Mlliyet Milliyet Blog Milliyet Blog
 
Facebook Connect
Blog Kategorileri
 

07 Nisan '14

 
Kategori
Felsefe
 

Doğa, Tanrı ve İnsan

Doğa, Tanrı ve İnsan
 

Mustafa Bulutlar. Bursa


İnsanların çok Tanrılı doğa dinlerinden semavi dinlere yönelmesi, sancılı bir arayışın ardından gerçekleşmiştir.

Belki de, bir bebeğin annesiyle ilişkisinde söz konusu olabilecek bir biçimde doğaya yapışık yaşadığı esnada, hayatı yalnızca doğanın verdiği nimetlerle sınırlı olan, bu yüzden de doğayı Tanrısı sanan; dolayısıyla doğal imgelere tapan bir varlıkken, tarımı ve taarım aletlerini keşfettikten sonra doğayı aştığı anda Tanrısı da aşkınlaşan aşkın insanın hikâyesidir bu.

Zira yapılan bu tercihle birlikte insanlık, geri dönüşü olmayan tarihsel bir sürece girmiş ve eski düzenin dayattığı tabularla yeni yapıyı sürdürmeye çalışan köhne zihniyet sorgulanır olmuştur. Böylece, insanlık dışı koşullarda yaşamak zorunda kalan insanın, haklarının yeniden düzenlemesi gündeme gelmiştir.

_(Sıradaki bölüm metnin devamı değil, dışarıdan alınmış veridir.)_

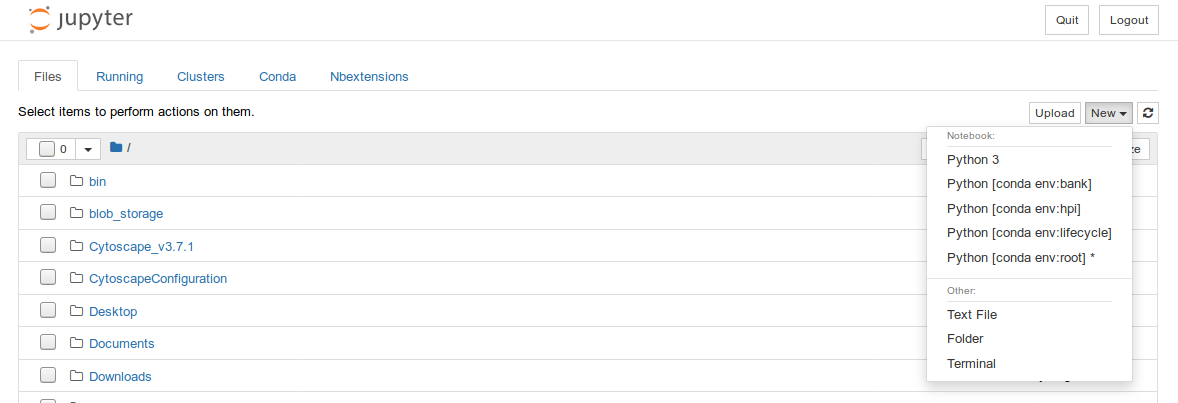Toggle the select-all checkbox in header

tap(47, 149)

Bu bağlamda, tek Tanrılı dinlere ait öğretileri içeren kutsal metinleri, ilk evrensel insan hakları beyannameleri olarak da görebiliriz. Çünkü bu eserlerin her biri, o güne kadar az sayıda bireye içkin kaldığı için kamu vicdanında henüz olgunlaşmamış olan toplumsal adalet hissine karşılık gelen bir manifesto niteliğindedir ve açılış sorusu şudur:

Adalet mümkün müdür?

Bu can alıcı soru, aynı zamanda kafamızdaki Tanrı tasavvuruna da ışık tutacağından, kendi içinde katlanarak önem kazanır.

Şu da var ki, bilmecenin anahtarını elinde tutan "Zat;" onu aramak için Tur dağına çıkan Musa'ya, yanmakta olan kuru bir çalı olarak görünen ve ona “ ben, ben olanım ” diyerek kendisini tanıtan Tanrı’nın bizatihi kendisidir ve mazlumlara yardım etmek için çıkmıştır ortaya.

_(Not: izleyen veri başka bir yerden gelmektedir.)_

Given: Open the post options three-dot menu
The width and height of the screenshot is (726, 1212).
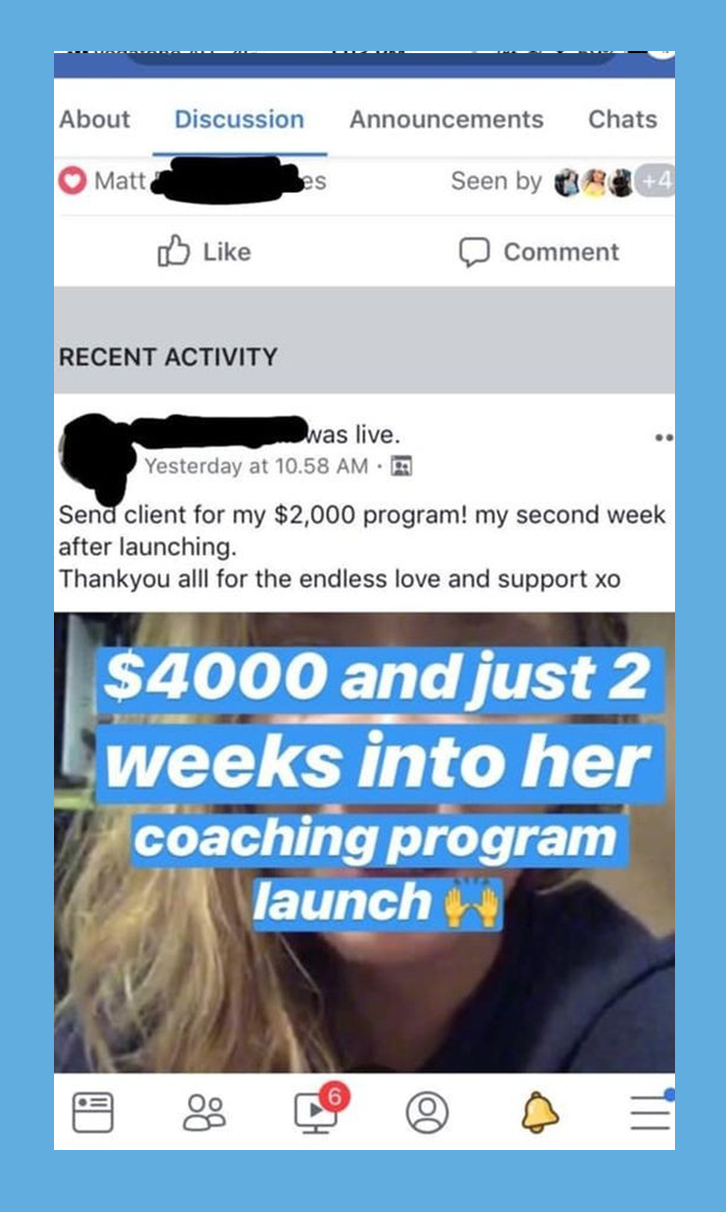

Katkısız, orijinal, otantik, hakiki, arı, özdeşleşilemeyen, içselleştirmeyen, ötekisiz, rakipsiz olan bir Tanrı, bizim akıbetimiz için kaygılanmaktadır adeta.

Tüm zamanların en büyük şairi Arthur Rimbaud, Tanrı ile insan arasında tecelli etmekte olan bu trajediyi “ben, bir başkasıdır ” diye yazarak dile getirir. On yedi yaşındayken başlayan sanat yaşamına, yirmi iki yaşında kendi iradesiyle son veren bu isyankâr genç bilge, adeta Tanrıya cevap vermekte ve "ben, ben olmayanım ” demektedir.

Bir yanda, “ ‘O,’ yalnızca ‘O’ ” olan bir üçüncü tekil şahıs, yani Tanrı; diğer yandaysa, insanlığın tümünü içinde taşıyan, ama asla kendisi olamayacak olan insan bulunmaktadır.

Sanki insanın varlık sahasında Tanrının tecelli etmekten imtina ettiği bir alan vardır ve bu ayrılık, mutlak adaleti imkânsız kılmaktadır.

Kişi, sorunu biraz olsun irdelediğinde şöyle bir sonuç çıkar ortaya: Tanrı, kullanmadığı hiçbir eşyasına “bu benim mülkümdür” diyemez. Yani, potansiyeli kinetikte, kinetiği potansiyelde test etmekle yükümlüdür ve adalet de bunlardan biridir.

Daha açık bir dille ifade edecek olursak: Dünya ve ahiret kavramları, ibadete binaen değil, adalete binaen karşımıza çıkar. Dini afyona dönüştüren ve Tanrı'nın vaaz ettiği gerçek adaletin önünü kesenlere gelince: Onlar, kendinden olmayanı hor gören; ilahi aşktan nasibini almamış; adaleti, adalet için gelen kitapla iğfal eden ve yaptıkları sözde ibadetlerle gözü dönmüş olanlardır. Bu kişileri kendine getirecek olan tek şey, adaletin ta kendisidir.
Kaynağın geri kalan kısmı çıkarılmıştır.